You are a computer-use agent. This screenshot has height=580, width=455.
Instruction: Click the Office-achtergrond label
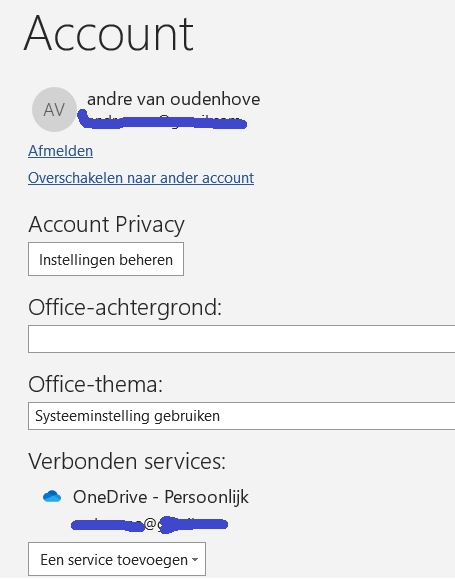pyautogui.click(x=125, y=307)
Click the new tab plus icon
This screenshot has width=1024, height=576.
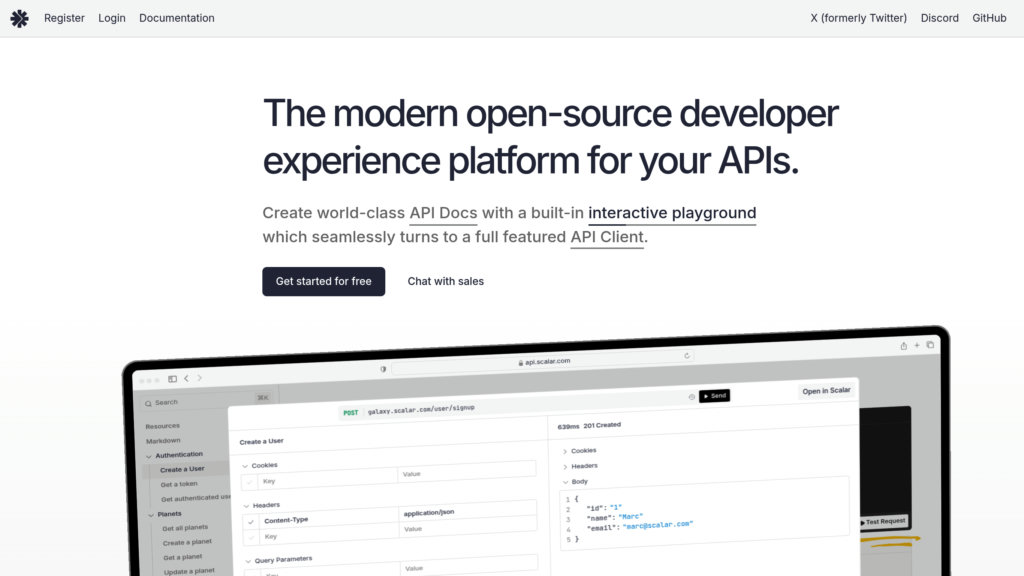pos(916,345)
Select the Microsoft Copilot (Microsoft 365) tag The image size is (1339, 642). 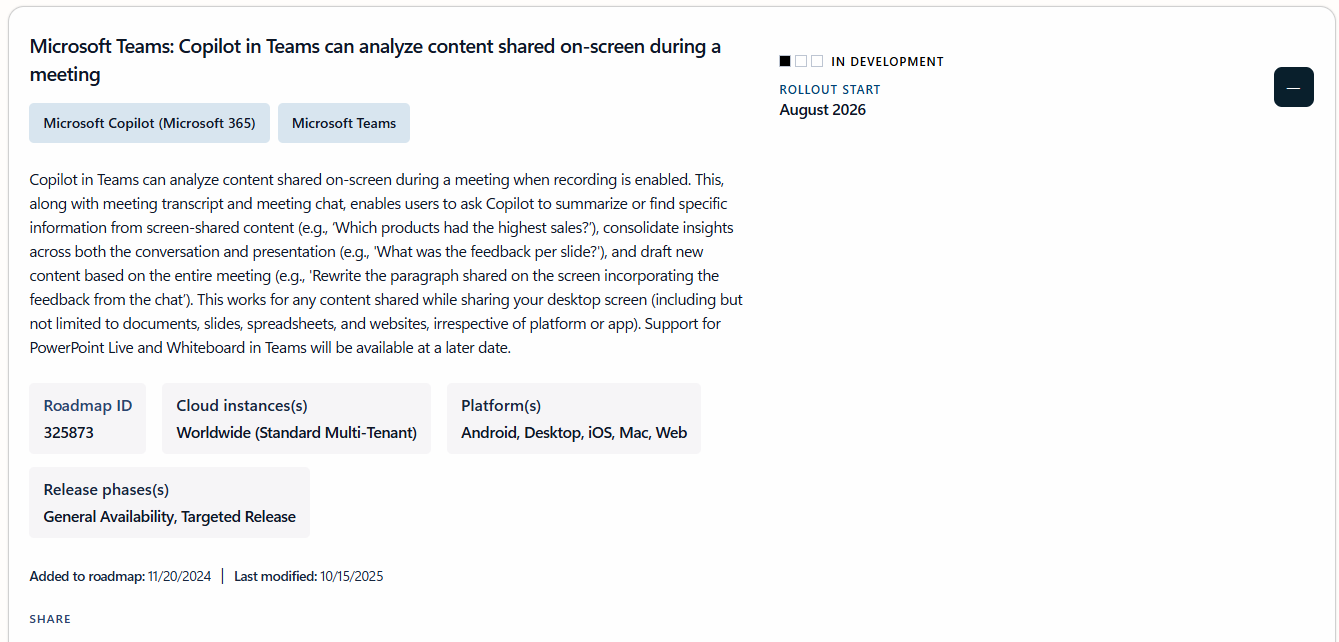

___

Short problem >> Lay out the material above as a Markdown table with the columns "No." and "Text," putting each non-blank line in its own numbered row. Leave the pictures out of the table.

Task solution >>
| No. | Text |
|---|---|
| 1 | You are a computer-use agent. This screenshot has height=580, width=455. |
| 2 | Instruction: Click the Office-achtergrond label |
| 3 | pyautogui.click(x=125, y=307) |
| 4 | Click the new tab plus icon |
| 5 | This screenshot has width=1024, height=576. |
| 6 | pos(916,345) |
| 7 | Select the Microsoft Copilot (Microsoft 365) tag The image size is (1339, 642).  |